# Directive:
Collect every line in the items below that contains the word "dialog", copying each such line in full.

Data on locating visible targets:
————————

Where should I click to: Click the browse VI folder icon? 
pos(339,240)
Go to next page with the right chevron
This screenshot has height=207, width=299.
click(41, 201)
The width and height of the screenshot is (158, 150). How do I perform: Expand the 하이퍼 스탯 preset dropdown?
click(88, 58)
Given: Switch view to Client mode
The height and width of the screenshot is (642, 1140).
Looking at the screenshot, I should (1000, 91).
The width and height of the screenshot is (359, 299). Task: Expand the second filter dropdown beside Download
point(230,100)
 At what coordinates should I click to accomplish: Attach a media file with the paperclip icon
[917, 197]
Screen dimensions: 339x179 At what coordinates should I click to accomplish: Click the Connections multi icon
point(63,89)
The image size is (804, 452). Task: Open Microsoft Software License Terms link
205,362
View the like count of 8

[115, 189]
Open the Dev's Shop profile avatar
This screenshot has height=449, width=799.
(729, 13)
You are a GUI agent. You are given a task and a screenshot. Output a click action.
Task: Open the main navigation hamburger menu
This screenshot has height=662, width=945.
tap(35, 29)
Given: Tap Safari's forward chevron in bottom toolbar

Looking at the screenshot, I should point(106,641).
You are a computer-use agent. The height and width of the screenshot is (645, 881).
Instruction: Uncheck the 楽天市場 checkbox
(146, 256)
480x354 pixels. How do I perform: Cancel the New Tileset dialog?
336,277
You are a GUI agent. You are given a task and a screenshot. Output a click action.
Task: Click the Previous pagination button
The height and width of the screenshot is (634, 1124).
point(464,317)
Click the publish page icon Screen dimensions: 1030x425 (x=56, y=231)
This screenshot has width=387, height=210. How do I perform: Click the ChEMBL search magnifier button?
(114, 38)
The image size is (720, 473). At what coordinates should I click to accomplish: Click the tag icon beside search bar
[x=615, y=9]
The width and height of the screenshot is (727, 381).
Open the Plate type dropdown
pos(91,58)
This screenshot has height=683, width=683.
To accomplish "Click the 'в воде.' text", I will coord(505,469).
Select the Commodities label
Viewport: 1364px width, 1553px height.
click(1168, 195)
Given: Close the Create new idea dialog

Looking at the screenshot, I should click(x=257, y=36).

————————

# Written response:
480x354 pixels. How do I perform: Cancel the New Tileset dialog?
Given: Close the Create new idea dialog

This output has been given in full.